Correction: A previous version of this column incorrectly stated that Karen MacNeil had earned the title of master of wine.
The annual harvest of wine books is complete, in time for holiday gift giving. Here are a few that should please the wine lovers on your list. Because, after all, the only thing wine lovers love more than drinking wine is listening to ourselves talk about wine, and we need to read about it to know what to say.
In October, I wrote about two exceptional books. “The Oxford Companion to Wine, Fourth Edition,” edited by Jancis Robinson and Julia Harding (Oxford University Press, $65), is the ultimate wine reference book. “Wine Folly: The Essential Guide to Wine,” by Madeline Puckette and Justin Hammack (Avery, $25), is a delightful and informative basic wine guide, ideal for beginners or wine buffs needing a refresher.
Karen MacNeil has released a second edition of her “Wine Bible” (Workman, $40), a popular guide for beginner-to-intermediate-level wine lovers. “The Wine Bible” is aimed at those who have caught the bug and thirst for knowledge but aren’t (yet) interested in the scientific research or encyclopedic coverage of “The Oxford Companion.”
A few books this year exchange the traditional reference model for narrative. “Tangled Vines,” by Frances Dinkelspiel (St. Martin’s Press, $27), is the story of the arson that destroyed a wine warehouse in 2005, claiming several vintages of wine from some of Napa Valley’s most elite wineries. Dinkelspiel weaves elements of a mystery novel with historical narrative, dissecting the personal rivalries of modern Napa while tracing the provenance of the oldest wine lost in the fire through the history of California wine. The result is the most engrossing and engaging book about Napa Valley since James Conaway’s two-volume saga, “Napa” and “The Far Side of Eden.”
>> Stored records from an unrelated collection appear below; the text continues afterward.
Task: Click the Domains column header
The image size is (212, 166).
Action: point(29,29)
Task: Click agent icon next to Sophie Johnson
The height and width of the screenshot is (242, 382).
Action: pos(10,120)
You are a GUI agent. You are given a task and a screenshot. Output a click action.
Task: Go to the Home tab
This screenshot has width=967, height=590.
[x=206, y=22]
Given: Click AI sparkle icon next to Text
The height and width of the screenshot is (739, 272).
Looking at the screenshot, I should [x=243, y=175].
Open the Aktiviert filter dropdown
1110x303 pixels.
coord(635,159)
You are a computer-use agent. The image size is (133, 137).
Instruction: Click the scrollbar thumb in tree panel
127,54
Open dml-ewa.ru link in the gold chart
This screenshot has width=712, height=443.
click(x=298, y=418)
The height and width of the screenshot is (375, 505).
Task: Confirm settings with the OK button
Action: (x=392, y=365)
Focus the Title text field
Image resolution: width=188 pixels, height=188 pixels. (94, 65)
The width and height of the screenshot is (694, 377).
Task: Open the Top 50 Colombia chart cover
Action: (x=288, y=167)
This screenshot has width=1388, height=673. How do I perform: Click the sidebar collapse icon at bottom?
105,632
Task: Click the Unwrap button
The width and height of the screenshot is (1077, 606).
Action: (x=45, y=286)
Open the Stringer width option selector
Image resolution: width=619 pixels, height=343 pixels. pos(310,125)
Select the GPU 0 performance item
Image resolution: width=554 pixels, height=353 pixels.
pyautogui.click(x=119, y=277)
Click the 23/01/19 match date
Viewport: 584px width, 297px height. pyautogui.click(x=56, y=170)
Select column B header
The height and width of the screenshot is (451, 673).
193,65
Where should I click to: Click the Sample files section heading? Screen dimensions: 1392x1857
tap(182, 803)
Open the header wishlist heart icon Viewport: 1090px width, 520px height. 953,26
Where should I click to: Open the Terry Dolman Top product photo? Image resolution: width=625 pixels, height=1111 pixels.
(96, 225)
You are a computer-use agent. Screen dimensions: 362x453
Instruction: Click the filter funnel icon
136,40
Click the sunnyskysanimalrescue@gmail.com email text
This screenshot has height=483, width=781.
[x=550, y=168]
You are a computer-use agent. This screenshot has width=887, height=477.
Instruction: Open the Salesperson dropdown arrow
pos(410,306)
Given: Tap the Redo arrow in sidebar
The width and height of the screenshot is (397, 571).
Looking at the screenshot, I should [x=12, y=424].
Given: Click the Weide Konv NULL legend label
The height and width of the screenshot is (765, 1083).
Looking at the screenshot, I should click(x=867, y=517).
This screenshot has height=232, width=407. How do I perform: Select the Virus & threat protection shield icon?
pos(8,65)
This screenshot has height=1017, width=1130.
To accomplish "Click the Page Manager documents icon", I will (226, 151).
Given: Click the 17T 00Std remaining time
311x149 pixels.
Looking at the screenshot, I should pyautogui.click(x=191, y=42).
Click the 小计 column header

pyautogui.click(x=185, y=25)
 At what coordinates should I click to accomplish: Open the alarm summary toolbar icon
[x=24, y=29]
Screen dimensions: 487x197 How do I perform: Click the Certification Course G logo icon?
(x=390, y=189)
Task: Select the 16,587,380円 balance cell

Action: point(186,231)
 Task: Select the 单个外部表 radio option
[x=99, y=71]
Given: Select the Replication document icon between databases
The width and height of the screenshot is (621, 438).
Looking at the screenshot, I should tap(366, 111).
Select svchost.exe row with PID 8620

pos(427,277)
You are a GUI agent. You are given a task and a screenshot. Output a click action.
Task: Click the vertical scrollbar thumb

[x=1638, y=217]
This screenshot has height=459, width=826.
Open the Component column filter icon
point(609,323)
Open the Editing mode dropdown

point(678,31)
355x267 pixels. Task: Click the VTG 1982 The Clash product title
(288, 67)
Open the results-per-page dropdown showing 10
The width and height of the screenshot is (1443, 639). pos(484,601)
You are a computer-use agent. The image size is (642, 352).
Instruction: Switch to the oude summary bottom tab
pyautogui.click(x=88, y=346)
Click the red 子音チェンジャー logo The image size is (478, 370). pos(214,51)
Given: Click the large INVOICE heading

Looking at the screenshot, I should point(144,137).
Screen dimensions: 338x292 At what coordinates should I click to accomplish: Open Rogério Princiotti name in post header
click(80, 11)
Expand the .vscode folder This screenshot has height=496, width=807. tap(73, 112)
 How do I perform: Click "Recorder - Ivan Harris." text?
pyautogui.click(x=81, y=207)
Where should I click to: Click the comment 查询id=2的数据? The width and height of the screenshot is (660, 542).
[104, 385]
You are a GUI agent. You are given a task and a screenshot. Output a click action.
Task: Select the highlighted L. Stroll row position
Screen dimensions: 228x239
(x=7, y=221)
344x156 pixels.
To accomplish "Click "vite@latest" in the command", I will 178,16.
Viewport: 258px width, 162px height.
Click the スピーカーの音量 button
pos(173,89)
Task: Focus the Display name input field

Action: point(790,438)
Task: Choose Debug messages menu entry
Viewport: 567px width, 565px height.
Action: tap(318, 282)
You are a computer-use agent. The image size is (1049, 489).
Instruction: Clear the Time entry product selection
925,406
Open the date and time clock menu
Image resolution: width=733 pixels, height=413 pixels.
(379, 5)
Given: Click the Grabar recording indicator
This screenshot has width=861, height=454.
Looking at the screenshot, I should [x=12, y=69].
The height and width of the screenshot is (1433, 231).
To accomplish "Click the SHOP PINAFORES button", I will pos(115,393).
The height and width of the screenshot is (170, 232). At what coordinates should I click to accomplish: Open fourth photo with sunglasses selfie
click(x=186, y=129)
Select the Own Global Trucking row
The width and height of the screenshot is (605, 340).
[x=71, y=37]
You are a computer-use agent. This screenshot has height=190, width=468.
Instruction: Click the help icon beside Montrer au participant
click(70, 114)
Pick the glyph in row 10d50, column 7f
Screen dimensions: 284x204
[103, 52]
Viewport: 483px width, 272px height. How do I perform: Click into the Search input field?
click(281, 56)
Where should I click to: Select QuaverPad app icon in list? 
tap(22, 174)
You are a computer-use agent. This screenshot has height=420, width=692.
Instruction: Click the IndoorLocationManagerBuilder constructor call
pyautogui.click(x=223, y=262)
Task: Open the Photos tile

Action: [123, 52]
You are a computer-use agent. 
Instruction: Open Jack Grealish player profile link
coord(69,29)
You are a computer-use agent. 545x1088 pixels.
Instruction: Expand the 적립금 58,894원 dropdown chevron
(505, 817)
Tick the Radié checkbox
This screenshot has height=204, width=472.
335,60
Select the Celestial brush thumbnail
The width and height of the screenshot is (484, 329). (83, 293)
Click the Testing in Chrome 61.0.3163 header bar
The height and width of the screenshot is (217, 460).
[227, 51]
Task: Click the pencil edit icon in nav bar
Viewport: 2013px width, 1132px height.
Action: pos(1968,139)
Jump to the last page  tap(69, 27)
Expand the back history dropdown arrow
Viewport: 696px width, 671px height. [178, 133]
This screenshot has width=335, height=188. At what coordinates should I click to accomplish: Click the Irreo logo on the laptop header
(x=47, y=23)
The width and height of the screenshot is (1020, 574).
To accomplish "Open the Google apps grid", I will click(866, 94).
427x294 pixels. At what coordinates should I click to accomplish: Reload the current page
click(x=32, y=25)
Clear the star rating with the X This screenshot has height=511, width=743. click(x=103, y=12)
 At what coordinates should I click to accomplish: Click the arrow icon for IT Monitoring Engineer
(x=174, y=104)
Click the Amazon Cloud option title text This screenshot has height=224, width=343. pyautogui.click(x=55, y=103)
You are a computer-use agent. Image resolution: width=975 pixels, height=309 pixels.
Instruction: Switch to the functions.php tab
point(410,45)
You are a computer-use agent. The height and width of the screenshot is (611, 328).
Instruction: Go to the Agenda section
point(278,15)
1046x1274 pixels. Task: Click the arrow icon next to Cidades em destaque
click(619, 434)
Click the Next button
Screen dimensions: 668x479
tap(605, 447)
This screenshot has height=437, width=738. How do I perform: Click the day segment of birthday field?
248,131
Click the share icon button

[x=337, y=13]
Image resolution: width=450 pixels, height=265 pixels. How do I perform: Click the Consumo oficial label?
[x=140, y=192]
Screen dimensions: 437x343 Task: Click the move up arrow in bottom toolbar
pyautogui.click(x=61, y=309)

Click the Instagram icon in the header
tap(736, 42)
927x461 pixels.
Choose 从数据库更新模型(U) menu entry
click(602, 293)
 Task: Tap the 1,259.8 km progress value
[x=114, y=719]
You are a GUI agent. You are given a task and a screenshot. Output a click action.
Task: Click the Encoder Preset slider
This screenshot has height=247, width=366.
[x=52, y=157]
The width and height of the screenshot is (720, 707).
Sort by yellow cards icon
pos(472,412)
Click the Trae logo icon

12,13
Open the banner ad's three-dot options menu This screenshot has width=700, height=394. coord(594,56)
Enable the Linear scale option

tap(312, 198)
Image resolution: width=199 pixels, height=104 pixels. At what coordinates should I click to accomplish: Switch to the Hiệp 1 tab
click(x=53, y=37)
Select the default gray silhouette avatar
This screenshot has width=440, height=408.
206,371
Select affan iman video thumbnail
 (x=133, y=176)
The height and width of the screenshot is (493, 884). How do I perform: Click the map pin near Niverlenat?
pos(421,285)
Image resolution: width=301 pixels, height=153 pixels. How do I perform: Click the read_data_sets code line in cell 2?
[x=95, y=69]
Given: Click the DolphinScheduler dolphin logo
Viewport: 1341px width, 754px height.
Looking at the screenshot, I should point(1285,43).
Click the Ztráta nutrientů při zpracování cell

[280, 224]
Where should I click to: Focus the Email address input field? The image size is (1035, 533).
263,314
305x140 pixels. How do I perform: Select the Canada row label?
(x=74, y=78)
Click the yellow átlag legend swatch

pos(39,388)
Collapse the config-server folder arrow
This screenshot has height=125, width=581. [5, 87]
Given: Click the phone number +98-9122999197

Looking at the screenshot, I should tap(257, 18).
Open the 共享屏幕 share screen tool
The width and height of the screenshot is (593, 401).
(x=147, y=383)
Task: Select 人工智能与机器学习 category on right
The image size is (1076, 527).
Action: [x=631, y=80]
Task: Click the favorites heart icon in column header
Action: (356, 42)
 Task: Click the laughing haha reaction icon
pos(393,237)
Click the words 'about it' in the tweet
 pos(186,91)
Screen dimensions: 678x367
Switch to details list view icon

As Dinkelspiel peels back the cover on Napa, French journalist Isabelle Saporta takes us inside what she calls “the cloudy world of French wine” in “Vino Business” (Grove Press, $26). Saporta escorts us to the posh Fête de la Fleur banquet at Vinexpo, the biennial trade conference where Bordeaux’s elite celebrate the luxe life. She guides us through en primeur, the springtime display of the recent vintage, where winemakers court critics and brokers with raw samples of unfinished wines for high stakes; the scores help set the prices consumers will pay for the wines two years later. The sordid tale of Saint Emilion’s troubled effort to establish a classification system, more about politics than quality, and the French wine industry’s struggle with pesticides provide additional fodder for Saporta’s investigative skills. “Vino Business” reveals the seedy business side of the romantic world of French wine.
In “The Silverado Squatters,” Robert Louis Stevenson’s account of a trip to California in the late 1800s, he wrote of Napa Valley vintners and their quest to find vineyard sites “more precious than the precious ores, that yield inimitable fragrance and soft fire; those virtuous Bonanzas, where the soil has sublimated under sun and stars to something finer, and the wine is bottled poetry.” Today, no one captures wine’s poetry better than Joseph Mills, who has just released a second edition of “Angels, Thieves, and Winemakers” (Press 53, $15). I raved about the first edition in 2008, and now Mills has tweaked a few poems and added some new verses. His voice rings true, plucking the heartstrings of wine lovers and helping us answer those who question our love of the grape. Not that anyone wants us to spout poetry, but Mills gives us voice.